Reading passage:
A library of 115 recombinant cell-surface and secreted proteins from Schistosoma mansoni expressed as secreted enzymatically monobiotinylated recombinant proteins in HEK293 cells. Supernatants were resolved by sodium dodecyl sulfate polyacrylamide gel electrophoresis (SDS-PAGE) under reducing conditions, blotted, and detected with streptavidin-conjugated horseradish peroxidase. Approximately one third of the protein library consists of membrane-tethered surface proteins, whereas the remainder of the library corresponds to secreted proteins as indicated. Their predicted molecular mass is indicated by a red line. Three proteins (52, 57, 86) migrated faster than expected; 6 proteins (42, 68, 80, 89, 91, 102) exhibited evidence of partial processing; 13 proteins were not detected by Western blotting.

Figure 2.

The majority of recombinant proteins are immunoreactive to sera from individuals living in schistosomiasis-endemic areas and contain heat-labile conformational epitopes. Recombinant proteins were probed with pooled sera from individuals living in schistosomiasis-endemic areas (“infected,” red checked bars) or individuals from the United Kingdom who have never been infected (“control,” green dotted bars). To test for the presence of heat-labile epitopes, recombinant proteins were also heat-treated (80°C, 10 minutes) before being exposed to immune sera (“infected heat treated,” orange hatched bars). All except 2 proteins (18 and 57, shown in blue) were seropositive, as determined by A_protein > A_control + 3SD_control ( = 0.201) (red dashed line), where control is the rat Cd4d3 + 4 protein tag. High immunoreactivity was determined as A_protein > 0.3 (green dotted line). Proteins that exhibited little or no loss of reactivity after heat treatment are shown in italics, including 16 highly reactive proteins (6, 7, 14, 16, 19, 30, 32, 34, 36, 42, 49, 54, 56, 89, 101, 105). All measurements were performed in triplicate; error bars = standard deviation.

Figure 3.

Identification of early markers of infection in human volunteers experimentally infected with Schistosoma mansoni male cercariae. Three individuals were each infected with 30 male cercariae, and their antibody response to 103 Schistosoma antigens were monitored every 4 weeks over a period of 20 weeks. The number of positive antigens increased over time with the most highly immunoreactive antigens containing saposin domains (proteins 44, 61, 62, 63, and 65) or belonging to the cathepsin family of proteases (proteins 67, 68, and 83). Colored symbols represent time point readings for each individual. Data points represent mean ± standard deviation; n = 3.

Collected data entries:
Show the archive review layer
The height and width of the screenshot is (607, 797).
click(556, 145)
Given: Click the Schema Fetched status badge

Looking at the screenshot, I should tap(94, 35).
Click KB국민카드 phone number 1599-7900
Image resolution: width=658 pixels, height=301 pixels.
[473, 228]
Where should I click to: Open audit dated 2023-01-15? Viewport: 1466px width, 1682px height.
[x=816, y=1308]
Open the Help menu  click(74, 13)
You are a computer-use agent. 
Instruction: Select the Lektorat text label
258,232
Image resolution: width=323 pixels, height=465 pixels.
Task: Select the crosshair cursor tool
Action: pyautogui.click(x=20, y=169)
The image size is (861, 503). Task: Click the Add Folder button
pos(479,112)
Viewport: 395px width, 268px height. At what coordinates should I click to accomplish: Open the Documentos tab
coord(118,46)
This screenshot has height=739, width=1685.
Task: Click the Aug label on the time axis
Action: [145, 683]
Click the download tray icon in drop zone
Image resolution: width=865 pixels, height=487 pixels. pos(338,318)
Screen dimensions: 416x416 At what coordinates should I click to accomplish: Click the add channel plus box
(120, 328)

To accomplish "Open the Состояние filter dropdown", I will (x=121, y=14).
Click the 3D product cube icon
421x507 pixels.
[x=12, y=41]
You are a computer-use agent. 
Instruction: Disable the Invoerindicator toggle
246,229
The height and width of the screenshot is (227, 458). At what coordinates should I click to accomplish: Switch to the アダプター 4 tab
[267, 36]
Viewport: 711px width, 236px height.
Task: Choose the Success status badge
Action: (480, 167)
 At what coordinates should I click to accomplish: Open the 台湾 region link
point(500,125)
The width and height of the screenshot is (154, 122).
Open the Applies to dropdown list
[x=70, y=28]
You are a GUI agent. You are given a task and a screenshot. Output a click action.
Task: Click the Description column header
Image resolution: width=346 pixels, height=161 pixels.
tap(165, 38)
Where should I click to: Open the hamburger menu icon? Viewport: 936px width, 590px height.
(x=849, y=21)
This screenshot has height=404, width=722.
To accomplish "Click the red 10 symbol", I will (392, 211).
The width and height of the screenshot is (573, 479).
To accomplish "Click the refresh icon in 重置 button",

Questions to answer:
**A)** According to the Schistosoma mansoni figure legends, how many male cercariae was each volunteer infected with?
**B)** Extend the Schistosoma mansoni figure legends from where they stop.
The material has nothing to do with the Schistosoma mansoni figure legends.

Task-by-task answers:
**A)** 30 male cercariae.

**B)**
Figure 4.

Kinetics of human antibody response to early markers of infection using sera from experimental infections by Schistosoma mansoni. Immunoreactivity to S mansoni antigens were quantified on a weekly basis in 3 individuals infected with 30 male cercariae. Reactivity to proteins 44 and 65 could be detected in all volunteers as early as 5 weeks postinfection. The control antigen corresponds to the rat Cd4d3 + 4 protein tag. Data points represent mean ± standard deviation; n = 3.

Figure 5.

Early reactivity to Schistosoma mansoni antigens is detectable in individuals challenged with just 10 cercariae. The immune response from 3 human volunteers infected with 10 male S mansoni cercariae was monitored at 4, 8, and 12 weeks postinfection. Reactivity to antigens 44 and 65 was detected in all participants at 8 weeks and as early as 4 weeks in the case of participant E and antigen 44. With the exception of protein 83, all volunteers were immunoreactive for the antigens tested at 12 weeks postinfection. Data points represent mean ± standard deviation; n = 3.

Figure 6.

Analysis of the acquired antibody response to Schistosoma mansoni antigens in experimentally infected mice. Individual sera from 3 mice infected percutaneously (PC) or pooled sera from 3 mice infected intraperitoneally (IP) were analyzed at 8, 21, and 42 days postinfection. The aim was to try and capture the antibody reactivity at different stages of parasite maturation: schistosomule at 8 days, immature adult at 21 days, and mature adult at 42 days. Proteins 44 and 3 were immunopositive at day 21, and 8 additional proteins (10, 41, 62, 63, 64, 67, 68, 106) were immunopositive at day 42. Each data point represents the average of triplicate experiments; error bars = standard deviation.